Saham bank regional melawan tren negatif keseluruhan di pasar pada hari Selasa. Perbankan Regional SPDR S & P ETF (KRE) naik 0,8 persen. ETF juga meningkat pada hari Senin setelah anggota parlemen Senat membuat kesepakatan bipartisan untuk memudahkan regulasi bagi bank-bank kecil.

Wall Street juga memperhatikan ruang ritel, karena beberapa perusahaan di industri tersebut melaporkan hasil kuartalan pada hari Selasa.

Dow-component Home Depot melaporkan pendapatan dan pendapatan yang mengalahkan ekspektasi. Penjualan toko yang sama - metrik kunci untuk pengecer - perkiraan yang dihancurkan.

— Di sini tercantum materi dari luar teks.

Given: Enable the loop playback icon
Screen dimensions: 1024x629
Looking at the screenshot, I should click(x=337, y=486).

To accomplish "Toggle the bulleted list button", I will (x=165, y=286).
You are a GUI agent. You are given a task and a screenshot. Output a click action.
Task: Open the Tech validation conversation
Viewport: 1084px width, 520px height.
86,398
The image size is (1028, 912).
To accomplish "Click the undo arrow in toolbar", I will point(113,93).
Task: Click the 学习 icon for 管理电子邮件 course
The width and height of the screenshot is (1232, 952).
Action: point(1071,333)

Saham naik 1,6 persen.

Perusahaan TJX, perusahaan induk TJ Maxx, membukukan laba bersih per saham yang sesuai dengan ekspektasi, sementara pendapatan tidak terjawab. Tapi saham perusahaan turun setelah penjualan toko yang sama untuk kuartal tetap datar. Analis yang disurvei oleh Reuters memperkirakan kenaikan sebesar 2,3 persen. Saham TJX turun 4 persen.

Dalam berita ekonomi, indeks harga produsen A.S. naik 0,4 persen pada bulan Oktober. Ekonom yang disurvei oleh Reuters memperkirakan kenaikan 0,1 persen. "Data PPI melebihi ekspektasi di seluruh papan karena harga grosir terus mengikuti uptrend yang dimulai pada awal 2016. Tekanan inflasi ini belum meluas ke Main Street," kata Jeremy Klein, kepala strategi pasar pada FBN Securities, dalam sebuah catatan.

Hasil jangka pendek dua tahun diperdagangkan lebih tinggi pada 1,691 persen menyusul rilis data. Namun imbal hasil 10 tahun turun ke perdagangan di 2,37 persen. "Jika inversi menjadi perhatian yang tepat, maka investor di pasar modal akan menanggung risiko yang sesuai," kata Klein FBN, mengacu pada kemungkinan kurva imbal hasil terbalik.